▶ **Work instructions**: Retype the lines from the one containing "The image size" through the end of the items, both included, and leave the pictures out.

▶ **Excerpted data**:
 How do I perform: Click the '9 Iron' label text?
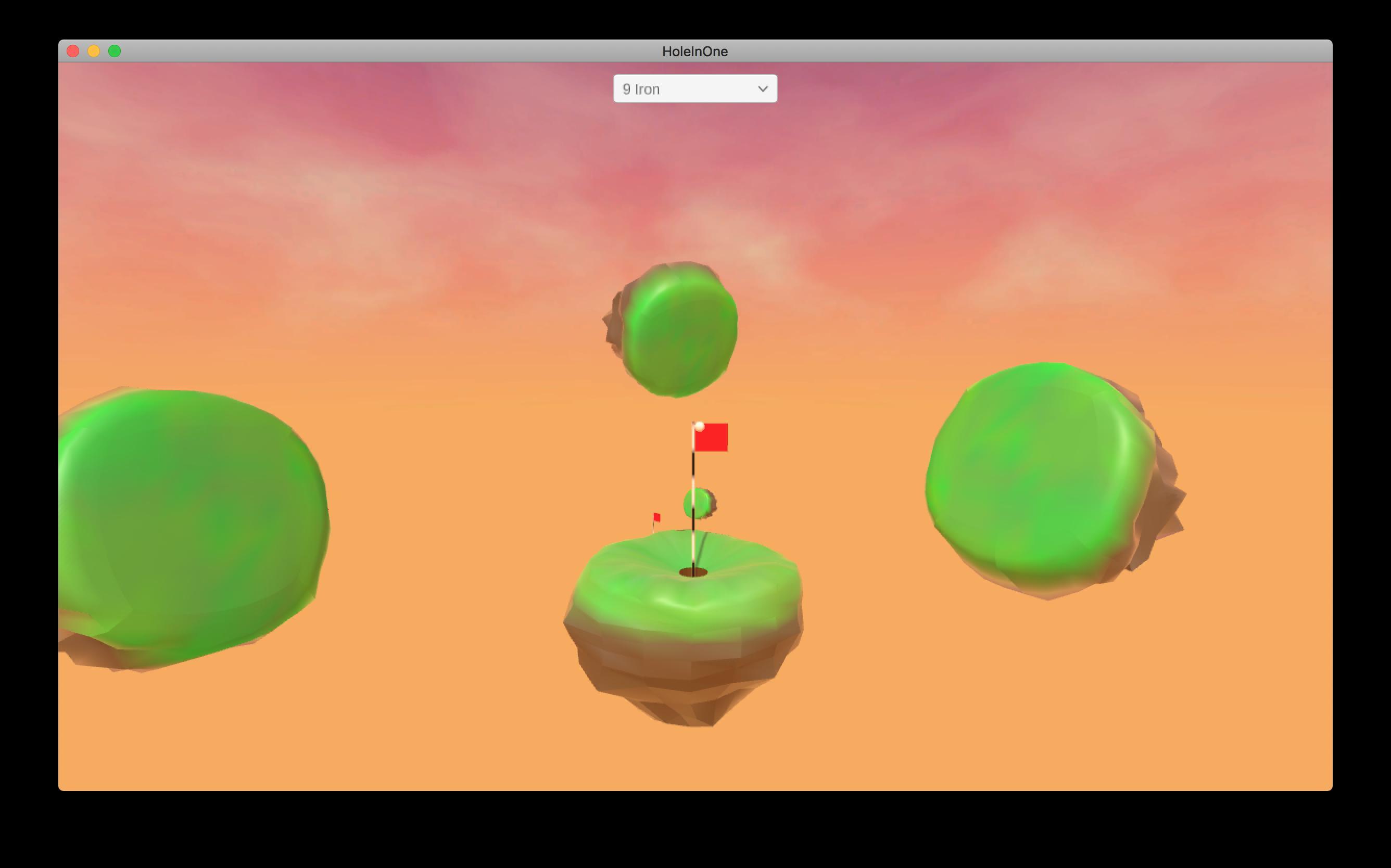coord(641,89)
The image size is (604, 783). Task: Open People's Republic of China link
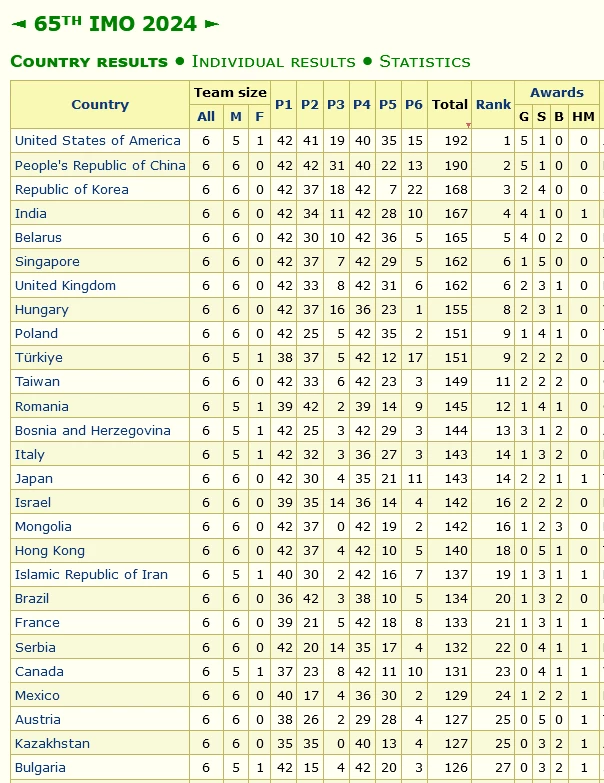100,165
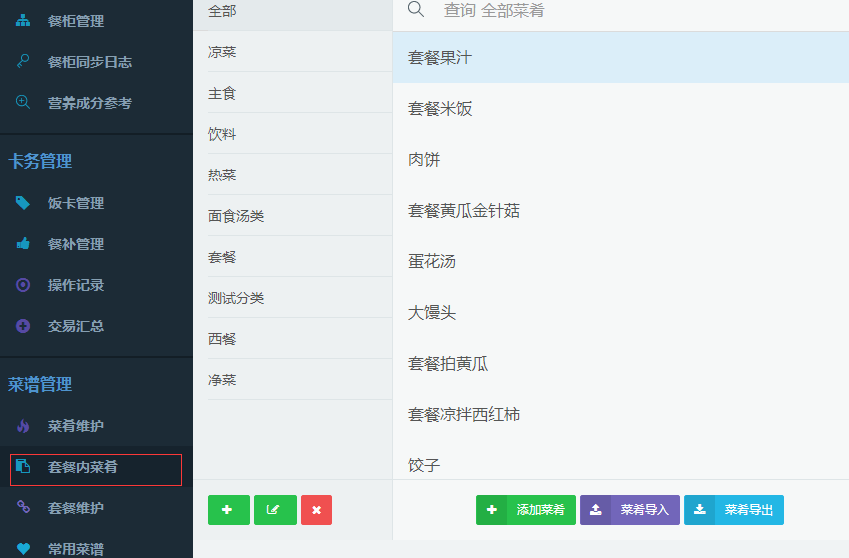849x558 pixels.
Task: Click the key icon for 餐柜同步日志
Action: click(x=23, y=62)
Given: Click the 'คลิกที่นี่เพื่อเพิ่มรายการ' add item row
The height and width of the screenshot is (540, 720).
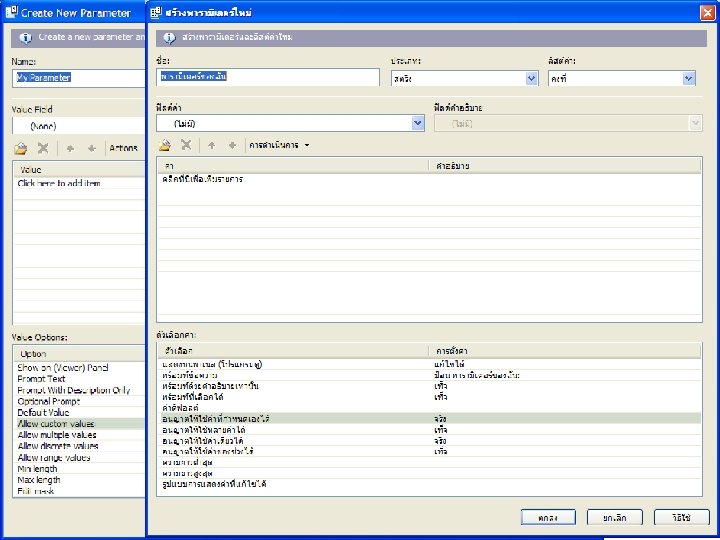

▶ **Written answer**:
The image size is (604, 783). Task: Open People's Republic of China link
100,165
849x558 pixels.
Task: Click the key icon for 餐柜同步日志
Action: click(x=23, y=62)
Given: Click the 'คลิกที่นี่เพื่อเพิ่มรายการ' add item row
The height and width of the screenshot is (540, 720).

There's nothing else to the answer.